Back then, no one could have guessed that the grade-Z ''Animal House'' clones would one day be remembered as hip, dumb touchstones and fondly recycled in movies like ''American Pie'' and the clever, shallow, genially vulgar Road Trip. The new models, if anything, are superior to the old -- smartly paced studio machines stocked with gifted young actors who love to clown. They also let women in on the action, allowing them to be sharp-tongued characters and not just hot-bod pinups with movable parts. What these movies don't have -- can't have -- is the genuine, roguish kick that comes from slaying an Enemy. Spring Break anarchy, after all, is no longer a rowdy, rock & roll stance, it's the status quo, and good taste is but a distant memory. ''Road Trip,'' which, like ''Animal House,'' was produced by Ivan Reitman, celebrates the triumph of hedonistic righteousness in a world where it already rules.
In Ithaca, N.Y., nice-guy college student Josh (Breckin Meyer) is struggling to maintain a long-distance relationship with Tiffany (Rachel Blanchard), his childhood sweetheart, but he can't resist the tawny blond charms of Beth (Amy Smart). When a homemade video of their hot sexual encounter is accidentally mailed to Tiffany's dorm in Austin, Tex., he takes off on a frantic three-day joy ride to intercept the tape and sidestep disaster. Along for the journey are two buddies: party animal E.L. (Seann William Scott), who preens like a BMOC version of Sugar Ray's Mark McGrath, and sensitive, brainy Rubin (Paulo Costanzo), a kind of junior Jerry Seinfeld. Rounding out the group is Kyle, the much-ridiculed virgin dork who provides the car. He's played by newcomer DJ Qualls, who proves to be a major scene-stealer with his little-boy naïveté and weirdly elastic, beaky bird face.

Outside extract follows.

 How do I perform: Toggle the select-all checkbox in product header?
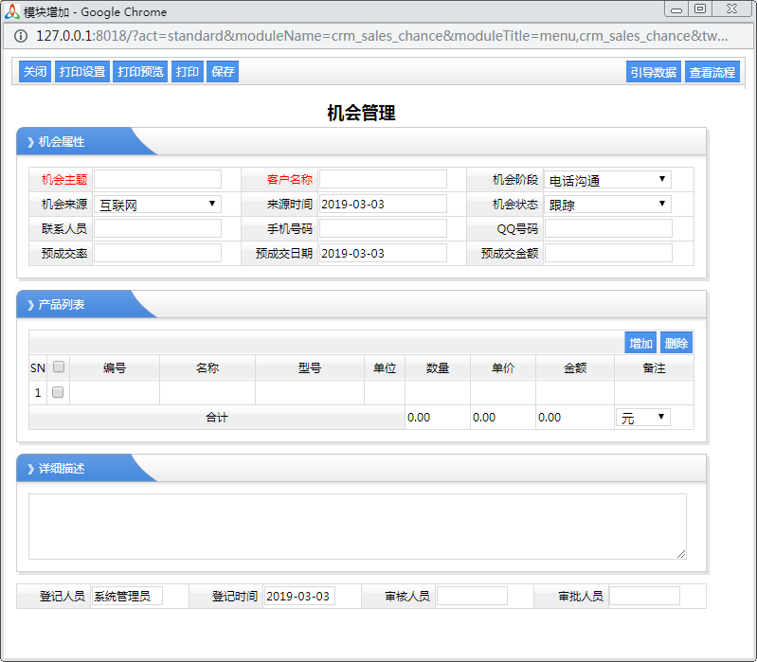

The very title ''Road Trip'' has a basic-goods, '80s-nostalgia flavor; it hints that the movie is going to revel in its high-concept, lowbrow glory. The director, Todd Phillips, is the former punk-provocateur documentarian who made the controversial ''Frat House,'' and here, helming his first Hollywood feature, he's careful not to break any taboos that haven't already been thoroughly pre-smashed; he stages the movie as a series of flip, ''naughty but not too naughty'' set pieces. The boys wreck their car, procure a bus from a school for the blind, crash at an African-American fraternity, and visit a sperm bank, where, in one of the few moments of all-out hilarity, the macho E.L. gets in touch with an unexpected erogenous zone.
If Phillips brings anything fresh to the movie, it's a predilection for slightly outré sexual kinkiness. He gives himself a cameo as a fuzzy-haired foot fetishist, and the scene in which Kyle loses his virginity to a sweet girl who's as roly-poly as she is game probably touches closer to a lot of people's squirmy realities than they'd care to admit. Along the way, Tom Green, MTV's goateed reptile, narrates the film as he tries to get a boa to dine on a live mouse, then flirts with gulping it down himself. He never does eat the damn thing, and that's ''Road Trip'' in a nutshell: slick, reasonably amusing, never asking its audience to swallow anything too wild for consumption.